- _Tâche 1_
Relevez toutes les formes de doute dont parle le roman selon l'extrait sur Ron Rash.
- _Tâche 2_
Reproduisez le passage de l'extrait sur Ron Rash situé entre « Ron Rash, photographié » et « Appalaches. (photo DR) », bornes incluses.

- _Extrait source_
· · · · · · ·
APPALACHES

 Ron Rash, photographié dans un univers correspondant à ses écrits. L’attente et la détermination, mais aussi et surtout la couleur des Appalaches. (photo DR)

Un Silence Brutal  Gallimard- La Noire – 19€

L’Ouest raconte l’immobilisme. Pas celui de l’attentisme ! Non. Mais celui de l’Histoire américaine et de ses pionniers. Continent vierge de toutes lois. Terre magique, indienne, et celle du temps figé dans la mémoire des légendes, des écrivains. Ron Rash est né en 1953 année où Jack Kerouac  commence à dérouler “Sur la route“. N’y voyez aucun rapprochement. Autre, que le temps, là encore. Celui du poète beatnik. Il s’égraine, le temps, au rythme des romans, à la manière d’un rouleau de papyrus que l’on déroule. Le temps de l’observation, le temps de la lecture. Les deux certainement !  Ron Rash a cette allure de trappeur qui sait ce que veut dire la sagesse du regard. Observer le temps. Le silence. Son écriture emprunte les chemins escarpés des Appalaches comme autant de pionniers à la recherche de l’éternité. Le futur  n’y est pour rien.  L’écrivain sait que ses écrits sont enracinés dans les méandres rocailleux des montagnes. Ron Rash murmure ses récits au vent . Il y a comme un enchantement à conter l’Histoire. Une force de l’écriture qui permet de part la description psychologique de ses personnages  d’offrir le paysage comme répondant social. C’est aussi cela le polar. L’enivrement. Les mots qui vous attirent comme des guêpes que nous sommes.  Le miel est là, dans l’impression des pages lues. Comme cela fait du bien, de retrouver un roman qui ne soit pas seulement un – “polar” – Excusez-moi, pour le terme trop galvaudé. Ici le noir s’écrit en lettre majuscule. Même si le doute s’inscrit entre les personnages.  Car le roman de Ron Rash parle avant tout du doute. Doute écologique, doute sur l’avenir, doute sur la société humaine.  Le roman noir est une écriture de la colère. L’auteur en est conscient, incarnant le romantisme d’une révolte e,n prose. Poète citoyen. Romancier à l’écriture fluide comme peut l’être les rivières tumultueuses  traversant les Appalaches. Homme des bois, en héritage d’une génération oubliée. L’écrivain nous offre à travers sa fable (on est pas loin d’un La Fontaine) toute la problématique de la survie. En quoi sommes nous si différents des trappeurs qui ouvrirent la voie à la conquête de l’Ouest ? Rien. Sinon et c’est la question  qui nous interroge : plus rien n’est à conquérir autre que nous même. Le roman de Ron Rash ne doit pas se résumer, mais se lire. Il en va, comme d’une œuvre picturale, le ressentiment, plutôt que la description.
· · · · · · ·
- _Données_
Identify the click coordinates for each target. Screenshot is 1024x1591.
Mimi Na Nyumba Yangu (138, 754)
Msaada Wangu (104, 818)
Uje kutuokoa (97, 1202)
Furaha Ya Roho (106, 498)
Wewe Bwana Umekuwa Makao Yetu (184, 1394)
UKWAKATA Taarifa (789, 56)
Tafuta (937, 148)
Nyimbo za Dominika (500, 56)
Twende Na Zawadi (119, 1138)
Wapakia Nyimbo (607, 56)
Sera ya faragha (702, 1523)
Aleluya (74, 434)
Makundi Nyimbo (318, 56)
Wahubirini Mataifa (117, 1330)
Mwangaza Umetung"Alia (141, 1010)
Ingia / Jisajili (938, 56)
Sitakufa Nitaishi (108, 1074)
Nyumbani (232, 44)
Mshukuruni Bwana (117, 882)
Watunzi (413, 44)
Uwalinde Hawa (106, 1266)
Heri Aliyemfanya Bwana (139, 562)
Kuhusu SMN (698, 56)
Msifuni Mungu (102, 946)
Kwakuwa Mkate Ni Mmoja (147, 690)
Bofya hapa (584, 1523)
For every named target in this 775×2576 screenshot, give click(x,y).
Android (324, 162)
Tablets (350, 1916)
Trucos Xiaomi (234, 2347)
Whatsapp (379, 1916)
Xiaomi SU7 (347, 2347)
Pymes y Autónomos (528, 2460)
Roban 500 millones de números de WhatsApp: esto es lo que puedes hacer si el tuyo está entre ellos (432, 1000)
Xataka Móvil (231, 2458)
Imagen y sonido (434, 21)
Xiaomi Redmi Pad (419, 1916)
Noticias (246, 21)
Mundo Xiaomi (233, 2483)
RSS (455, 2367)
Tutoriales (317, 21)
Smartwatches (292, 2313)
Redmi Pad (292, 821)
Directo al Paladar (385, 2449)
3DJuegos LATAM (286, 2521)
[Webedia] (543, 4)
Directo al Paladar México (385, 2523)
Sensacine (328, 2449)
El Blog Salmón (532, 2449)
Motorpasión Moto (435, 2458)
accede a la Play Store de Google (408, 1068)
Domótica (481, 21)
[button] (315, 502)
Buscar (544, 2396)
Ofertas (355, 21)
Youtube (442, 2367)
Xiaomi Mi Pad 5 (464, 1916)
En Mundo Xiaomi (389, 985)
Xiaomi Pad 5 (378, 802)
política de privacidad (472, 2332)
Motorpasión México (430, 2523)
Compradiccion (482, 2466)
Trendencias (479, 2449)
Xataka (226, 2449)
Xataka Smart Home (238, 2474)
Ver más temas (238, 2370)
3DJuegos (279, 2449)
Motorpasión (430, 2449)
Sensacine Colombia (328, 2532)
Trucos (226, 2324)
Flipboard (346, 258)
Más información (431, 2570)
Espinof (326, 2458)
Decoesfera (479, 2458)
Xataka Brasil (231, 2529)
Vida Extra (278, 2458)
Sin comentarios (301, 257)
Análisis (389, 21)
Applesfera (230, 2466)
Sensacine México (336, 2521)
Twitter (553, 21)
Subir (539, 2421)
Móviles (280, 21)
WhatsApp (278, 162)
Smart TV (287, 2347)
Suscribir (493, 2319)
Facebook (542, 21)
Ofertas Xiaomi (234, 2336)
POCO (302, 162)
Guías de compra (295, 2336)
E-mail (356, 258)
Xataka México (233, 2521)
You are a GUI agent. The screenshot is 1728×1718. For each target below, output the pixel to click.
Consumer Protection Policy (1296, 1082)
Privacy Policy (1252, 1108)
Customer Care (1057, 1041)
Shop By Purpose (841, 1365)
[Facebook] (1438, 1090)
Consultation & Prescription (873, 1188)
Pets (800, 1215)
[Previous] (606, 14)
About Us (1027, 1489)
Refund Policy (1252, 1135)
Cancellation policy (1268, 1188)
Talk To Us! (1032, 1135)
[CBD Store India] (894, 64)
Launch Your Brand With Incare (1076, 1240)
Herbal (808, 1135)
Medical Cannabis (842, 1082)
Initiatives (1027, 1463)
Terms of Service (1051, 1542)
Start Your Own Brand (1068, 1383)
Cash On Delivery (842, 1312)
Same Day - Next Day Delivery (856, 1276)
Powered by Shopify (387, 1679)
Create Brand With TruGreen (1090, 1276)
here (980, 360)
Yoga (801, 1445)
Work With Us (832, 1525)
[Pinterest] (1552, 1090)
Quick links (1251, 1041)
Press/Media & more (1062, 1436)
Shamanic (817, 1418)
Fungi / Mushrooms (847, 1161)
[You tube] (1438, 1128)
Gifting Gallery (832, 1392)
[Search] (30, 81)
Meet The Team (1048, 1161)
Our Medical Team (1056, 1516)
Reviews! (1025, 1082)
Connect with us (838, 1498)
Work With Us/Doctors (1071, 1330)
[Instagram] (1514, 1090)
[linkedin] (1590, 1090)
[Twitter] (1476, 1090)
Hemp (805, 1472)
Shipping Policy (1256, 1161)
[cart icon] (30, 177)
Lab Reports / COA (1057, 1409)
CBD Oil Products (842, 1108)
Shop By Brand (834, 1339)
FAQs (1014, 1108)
· · · · · · ·
- _Résultat 1_
- Doute écologique
- Doute sur l'avenir
- Doute sur la société humaine

- _Résultat 2_
Ron Rash, photographié dans un univers correspondant à ses écrits. L’attente et la détermination, mais aussi et surtout la couleur des Appalaches. (photo DR)